À l’opposé d’un arsenal législatif qui tend à ne retenir des plateformes que leur fonction de mise en relation, la décision du 19 avril 2022 est venue conforter toute une partie de la jurisprudence reconnaissant Deliveroo comme une plateforme de livraison – elle organise le service de A à Z –, embauchant des travailleurs qui ont de fait la qualité de salariés subordonnés puisque la plateforme les dirige, les contrôle et les sanctionne[9]. Cette décision fait suite à une étude in concreto des conditions réelles de travail, basée sur les témoignages et les enquêtes existantes, qui permet au juge de qualifier la véritable nature juridique du contrat en droit du travail. Or, reconnaître que le contrat liant la plateforme au livreur est salarial et non commercial est la première étape vers un ensemble de revendications liées au statut de salarié puisque la subordination donne des droits à la représentation, à la protection sociale, à la syndicalisation, aux congés payés. L’employeur, lui, a des devoirs qui lui sont propres, notamment celui de s’acquitter de ses cotisations sociales.
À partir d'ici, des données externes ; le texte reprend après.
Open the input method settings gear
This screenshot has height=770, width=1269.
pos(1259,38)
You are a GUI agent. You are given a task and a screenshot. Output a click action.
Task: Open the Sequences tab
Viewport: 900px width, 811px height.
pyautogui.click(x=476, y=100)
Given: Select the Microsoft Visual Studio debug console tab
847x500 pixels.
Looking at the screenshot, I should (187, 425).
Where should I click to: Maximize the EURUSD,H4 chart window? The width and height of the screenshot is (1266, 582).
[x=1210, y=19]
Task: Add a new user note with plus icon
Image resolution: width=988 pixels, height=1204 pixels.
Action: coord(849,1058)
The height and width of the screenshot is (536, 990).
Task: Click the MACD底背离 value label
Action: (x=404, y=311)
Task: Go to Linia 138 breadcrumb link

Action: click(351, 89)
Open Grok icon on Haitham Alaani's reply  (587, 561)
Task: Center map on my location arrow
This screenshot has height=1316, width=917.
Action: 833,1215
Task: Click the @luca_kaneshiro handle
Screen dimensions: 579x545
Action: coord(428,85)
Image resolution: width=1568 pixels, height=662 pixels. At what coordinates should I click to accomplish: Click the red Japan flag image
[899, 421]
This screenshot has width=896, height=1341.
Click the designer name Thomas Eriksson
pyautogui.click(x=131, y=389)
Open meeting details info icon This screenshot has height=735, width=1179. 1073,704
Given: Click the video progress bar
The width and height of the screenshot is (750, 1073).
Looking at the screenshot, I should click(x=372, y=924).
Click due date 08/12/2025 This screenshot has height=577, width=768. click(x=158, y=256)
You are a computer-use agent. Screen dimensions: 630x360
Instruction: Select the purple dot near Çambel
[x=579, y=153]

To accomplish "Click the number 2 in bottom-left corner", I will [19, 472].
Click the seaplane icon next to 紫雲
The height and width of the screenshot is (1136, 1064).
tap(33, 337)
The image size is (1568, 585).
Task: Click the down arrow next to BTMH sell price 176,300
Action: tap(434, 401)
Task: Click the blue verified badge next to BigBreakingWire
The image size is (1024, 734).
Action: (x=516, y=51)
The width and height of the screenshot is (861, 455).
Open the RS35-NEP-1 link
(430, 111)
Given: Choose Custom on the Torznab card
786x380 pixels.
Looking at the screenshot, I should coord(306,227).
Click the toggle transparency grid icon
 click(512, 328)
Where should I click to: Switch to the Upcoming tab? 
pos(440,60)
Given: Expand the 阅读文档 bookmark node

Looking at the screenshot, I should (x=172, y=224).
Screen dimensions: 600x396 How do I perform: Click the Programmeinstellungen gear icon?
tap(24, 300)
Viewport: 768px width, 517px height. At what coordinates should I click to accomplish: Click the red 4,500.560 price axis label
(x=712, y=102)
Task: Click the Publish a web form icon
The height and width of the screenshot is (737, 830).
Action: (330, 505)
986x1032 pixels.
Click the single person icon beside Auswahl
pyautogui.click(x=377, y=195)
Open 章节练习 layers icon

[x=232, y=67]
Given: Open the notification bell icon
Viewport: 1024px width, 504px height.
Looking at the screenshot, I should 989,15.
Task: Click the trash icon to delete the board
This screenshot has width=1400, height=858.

C’est pourquoi l’Urssaf s’est constituée partie civile et a obtenu 27 230 € au nom de son préjudice matériel, 100 000€ au nom de son préjudice moral et ce, en plus des 3 millions saisis lors de l’enquête dont le jugement a acté qu’ils devaient être confisqués. L’Urssaf a estimé que, grâce à ce travail dissimulé, Deliveroo avait économisé 964 136 € de cotisations simplement entre avril et décembre 2015. Le verdict est intransigeant puisque dans leur justification du trouble à l’ordre public causé par Deliveroo, les juges rappellent que cette fraude sociale et fiscale a lieu dans un contexte de déficits publics lourds et d’une dette publique élevée. Ce contournement du mécanisme solidaire de protection sociale crée, par ailleurs, une concurrence déloyale entre la plateforme et les employeurs du secteur qui « jouent le jeu » du paiement des cotisations sociales.

Encadré 1 : Jurisprudence concernant la requalification/le lien de subordination des travailleurs des plateformes : des décisions multiniveaux contradictoires

– L’arrêt de la chambre sociale de la Cour d’Appel de Paris du 20 avril 2017 (Take Eat Easy) a rejeté la demande de requalification du contrat aux motifs que le coursier n’était lié à la plate-forme numérique par aucun lien d’exclusivité ou de non-concurrence et qu’il restait libre chaque semaine de déterminer lui-même les plages horaires au cours desquelles il souhaitait (ne pas) travailler. (annulé par l’arrêt du 28 novembre 2018)
(Source :
https://www.legifrance.gouv.fr/juri/id/JURITEXT000037787075/) – Plusieurs arrêts européens : celui de la Cour de Justice de l’Union Européenne de 2017 (Asociación Profesional Elite Taxi/Uber Systems Spain SL dit UberPop) confirmé par celui de 2018 (Uber France SAS) qualifient Uber de service de transport.
(Source:
https://eur-lex.europa.eu/legal-content/fr/TXT/?uri=CELEX:62015CJ0434 / https://eur-lex.europa.eu/legal-content/fr/TXT/?uri=CELEX:62016CJ0320)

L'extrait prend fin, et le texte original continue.